== Extracted text

A lesbian couple in Thailand have filed a petition to the Constitutional Court, arguing that allowing marriage only between a man and a woman contravenes the basic law in the kingdom.
The petition submitted yesterday was drafted with assistance from the Foundation for SOGI Rights and Justice (FOR-SOGI), which hopes that the judges would help drive changes in the marriage law. SOGI stands for sexual orientation and gender identity.
"The Thai Constitution guarantees our birth rights of having a family and descendants. It also protects us citizens against discrimination of all kinds, including gender," FOR-SOGI's adviser Naiyana Supapung told The Straits Times.
"In the existing marriage registration form, your partner has to be a different sex from you. Otherwise, officials will not take your application. That is obviously unconstitutional."
According to FOR-SOGI, disallowing same-sex couples from marrying under the conventional law has important legal implications: They cannot use their spouses' welfare rights to receive medical treatments, do not benefit from life insurance payouts, and also cannot file criminal complaints on behalf of their spouses should the latter be killed or harmed.
The petition details the case of Ms Permsup Sae-ung, 49, and Ms Puangpet Hengkum, 34, who were rejected by officials in May when they tried to register their marriage.
Thailand has actually taken some tentative steps to address the issue, in the form of a draft civil partnership Bill which the Cabinet approved in principle in December last year.
The draft legislation, if passed, will give same-sex couples the right to jointly own property, inherit property from each other, and make medical decisions for each other in emergencies.
While the legislation did not make it to Parliament before the March 24 election, Thailand's bureaucracy has continued work on it in the background.
The Council of State - the government's legal advisory body - is still deliberating on the Bill after the Ministry of Justice collected feedback through public consultation earlier this year.

====
== Dataset content

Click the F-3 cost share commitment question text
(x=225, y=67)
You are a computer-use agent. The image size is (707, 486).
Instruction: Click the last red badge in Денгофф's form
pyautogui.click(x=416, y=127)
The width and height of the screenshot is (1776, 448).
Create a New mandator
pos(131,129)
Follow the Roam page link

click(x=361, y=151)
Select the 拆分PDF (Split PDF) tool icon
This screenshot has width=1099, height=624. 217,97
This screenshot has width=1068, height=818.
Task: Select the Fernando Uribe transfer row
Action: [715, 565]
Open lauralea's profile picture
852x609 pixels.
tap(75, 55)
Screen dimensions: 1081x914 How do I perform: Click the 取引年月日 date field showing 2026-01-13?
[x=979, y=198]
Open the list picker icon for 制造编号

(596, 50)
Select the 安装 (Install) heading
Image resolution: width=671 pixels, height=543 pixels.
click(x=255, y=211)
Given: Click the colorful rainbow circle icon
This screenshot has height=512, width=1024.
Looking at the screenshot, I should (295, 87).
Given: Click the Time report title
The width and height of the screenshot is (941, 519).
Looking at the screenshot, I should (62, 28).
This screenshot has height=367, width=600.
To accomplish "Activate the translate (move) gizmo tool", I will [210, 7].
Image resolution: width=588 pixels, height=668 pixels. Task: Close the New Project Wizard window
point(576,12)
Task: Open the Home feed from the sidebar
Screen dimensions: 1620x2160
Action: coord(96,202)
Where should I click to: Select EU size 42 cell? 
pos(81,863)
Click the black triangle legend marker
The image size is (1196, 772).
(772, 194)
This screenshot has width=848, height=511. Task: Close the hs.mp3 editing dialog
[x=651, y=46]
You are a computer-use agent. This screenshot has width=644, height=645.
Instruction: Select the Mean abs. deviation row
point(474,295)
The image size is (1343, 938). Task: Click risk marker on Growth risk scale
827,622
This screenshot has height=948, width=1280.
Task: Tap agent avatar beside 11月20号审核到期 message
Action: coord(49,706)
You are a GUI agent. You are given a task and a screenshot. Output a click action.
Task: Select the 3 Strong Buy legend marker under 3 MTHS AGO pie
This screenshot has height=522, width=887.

====

Problems to work on ::
#1 Please reproduce the passage of the article on the Thai marriage petition starting with "The draft legislation, if" and going on through "in the background.".
#2 Decide whether each statement agrees with the article on the Thai marriage petition. Answer yes or no and quote the words that decide it. (a) The Cabinet approved the draft civil partnership Bill in principle in December last year. (b) The draft civil partnership Bill reached Parliament before the March 24 election. (c) Ms Puangpet Hengkum is 49 years old.
#3 List every right that the article on the Thai marriage petition says the draft legislation would give same-sex couples if passed.
The entries have no connection to the article on the Thai marriage petition.

Solution list ::
#1
The draft legislation, if passed, will give same-sex couples the right to jointly own property, inherit property from each other, and make medical decisions for each other in emergencies.
While the legislation did not make it to Parliament before the March 24 election, Thailand's bureaucracy has continued work on it in the background.

#2
(a) Yes: "which the Cabinet approved in principle in December last year"
(b) No: "the legislation did not make it to Parliament before the March 24 election"
(c) No: "Ms Puangpet Hengkum, 34"

#3
- jointly own property
- inherit property from each other
- make medical decisions for each other in emergencies